Someone else on Twitter, described as “neighbour” added, “We thank the ANC for the houses; we are able to stay together with husbands and children”.
And some dabbing
Meanwhile ANC Treasurer General Zweli Mkhize took a more light-hearted approach in his drive to get votes in Mthatha.
Wherever he went, he was sure to encourage residents, young and old, to pose with him doing ‘dabbing’ – a popular culture dance phenomenon that sees people jerking their heads towards their elbows in a motion that half resembles athlete Usain Bolt’s victory flash – or just a quick deodorant check.
While current Port Elizabeth mayor, Danny Jordaan, spent Sunday morning at the Victory Ministries Church in Gelvandale, the Democratic Alliance made a last push to wrest control of his metro at its 'We can Win' rally.
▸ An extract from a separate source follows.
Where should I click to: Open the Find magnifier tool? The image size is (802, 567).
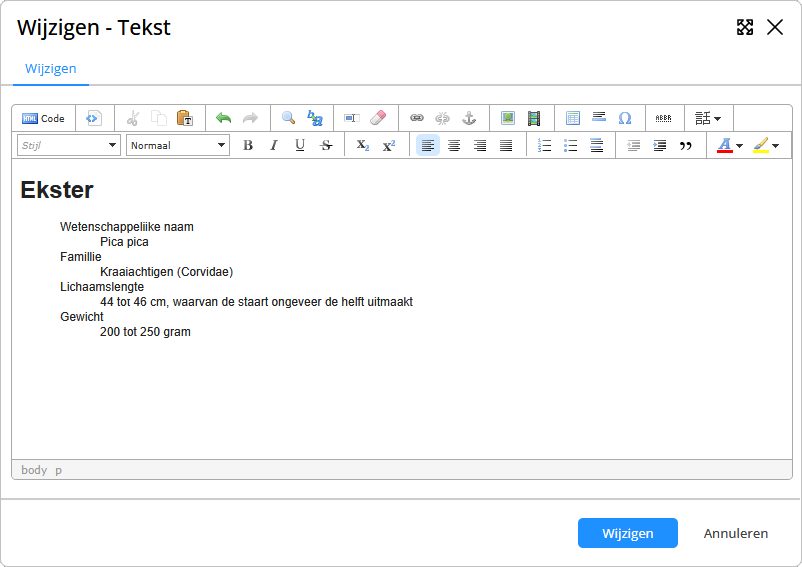288,118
"We're the only party that stands for... values of unity, the rule of law, and building an inclusive economy,” leader Mmusi Maimane told crowds that earlier went wild greeting him and mayoral candidate, Athol Trollip, as they entered the indoor sports centre at the Nelson Mandela Metropolitan University.
Maimane again asserted the party’s affinity to Nelson Mandela saying it would be appropriate for the DA to “win in this metro named after Mandela”.
Recently controversy arose over the opposition party’s referencing of the former president, ANC stalwart and global icon.
SACP general secretary Blade Nzimande was in Khayelitsha in the Western Cape and his attire – a red T-shirt with both the SACP logo as well as a slogan declaring the need to 'vote ANC' – showed his shared allegiance.
Other officials scheduled to be on the campaign trail on Sunday included ANC chairperson, Baleka Mbete, who attended the unveiling of a tombstone for anti-apartheid activist Solomon Mahlangu’s mother in Tshwane as well as a walkabout and public meeting in Mamelodi.
NEC member Bheki Cele attended a rally in the Nongoma area in Kwazulu-Natal, while ANC Youth League leader Collen Maine was expected to attend church in Bloemfontein.
Cape Town mayor, Patricia De Lille, also hit the trail in a bid to retain control over the Mother City after August 3 when South Africans will have the chance to cast their ballots for the parties of their choice.